Vivendo num mundo artificial, desfilam sua alma vazia, por ruas
e becos, correndo atrás da vida e perdendo-a em cada esquina,
enquanto a verdadeira vida, no canto do pássaro, soa distante
aos seus ouvidos...
Porém,
se agora nos encontramos aqui, escutando a voz de nossa alma
xamã, é porque o nosso coração nos levou de volta a fronteira
natural, onde reina a integração com todas as formas de vida
e onde se ouve cada folha, cada pedra, cada animal, a voz do
amor! A volta ao nosso estado natural, de amor e harmonia com
todos os seres é o desígnio do Grande Mistério que governa o
universo. Quem sabe, se essa voz a tanto tempo perdida não será
ouvida outra vez? Aqueles que têm os ouvidos atentos podem escuta-la
no silêncio da noite ou simplesmente ao andar pela mata. Essa
voz esconde-se nas pequenas coisas, ela um dia falará a todos
nós. E só assim compreenderemos todo encantado da nossa existência.
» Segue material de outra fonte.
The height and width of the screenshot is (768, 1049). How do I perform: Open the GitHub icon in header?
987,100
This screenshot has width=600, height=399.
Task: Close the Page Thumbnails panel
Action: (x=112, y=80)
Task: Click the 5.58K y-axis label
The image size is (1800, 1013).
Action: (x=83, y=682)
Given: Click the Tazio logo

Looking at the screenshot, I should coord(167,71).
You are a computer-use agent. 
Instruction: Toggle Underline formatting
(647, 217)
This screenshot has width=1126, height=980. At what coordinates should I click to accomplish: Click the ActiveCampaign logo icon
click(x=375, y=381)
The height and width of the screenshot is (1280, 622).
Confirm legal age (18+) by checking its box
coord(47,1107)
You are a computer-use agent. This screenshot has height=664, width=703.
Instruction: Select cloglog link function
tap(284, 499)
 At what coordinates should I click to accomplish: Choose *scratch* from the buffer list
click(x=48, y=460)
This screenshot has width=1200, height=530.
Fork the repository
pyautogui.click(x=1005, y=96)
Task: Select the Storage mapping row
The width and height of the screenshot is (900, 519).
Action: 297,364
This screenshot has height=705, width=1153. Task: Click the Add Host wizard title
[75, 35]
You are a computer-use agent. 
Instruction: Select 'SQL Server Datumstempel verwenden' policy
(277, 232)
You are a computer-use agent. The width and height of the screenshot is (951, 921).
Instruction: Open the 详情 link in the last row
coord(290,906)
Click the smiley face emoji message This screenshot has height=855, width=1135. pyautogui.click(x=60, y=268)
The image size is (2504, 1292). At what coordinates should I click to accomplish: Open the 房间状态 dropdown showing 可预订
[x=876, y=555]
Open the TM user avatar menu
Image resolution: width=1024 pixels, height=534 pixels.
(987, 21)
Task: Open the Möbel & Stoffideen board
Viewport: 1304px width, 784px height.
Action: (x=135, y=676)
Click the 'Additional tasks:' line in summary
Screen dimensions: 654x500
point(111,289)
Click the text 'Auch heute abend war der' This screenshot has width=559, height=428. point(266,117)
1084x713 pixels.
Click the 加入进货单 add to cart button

Passaremos então a correr livremente nas florestas, pradarias,
nas montanhas e no cerrado. Sentiremos a chuva abençoando-nos,
e escorrendo por nossos pelos, sentindo o perfume da mata, enquanto
o nosso coração bate no ritmo da terra. O Grande Mistério transformado
na águia sagrada nos acompanhará lá do alto, observando nossa
corrida, abençoando-nos e sorrindo para nós, sabendo que recuperou
o nosso ser para o seu amor.
HO!
Lobo
do Cerrado (Wagner Frota) membro-fundador do Clã Lobos do Cerrado.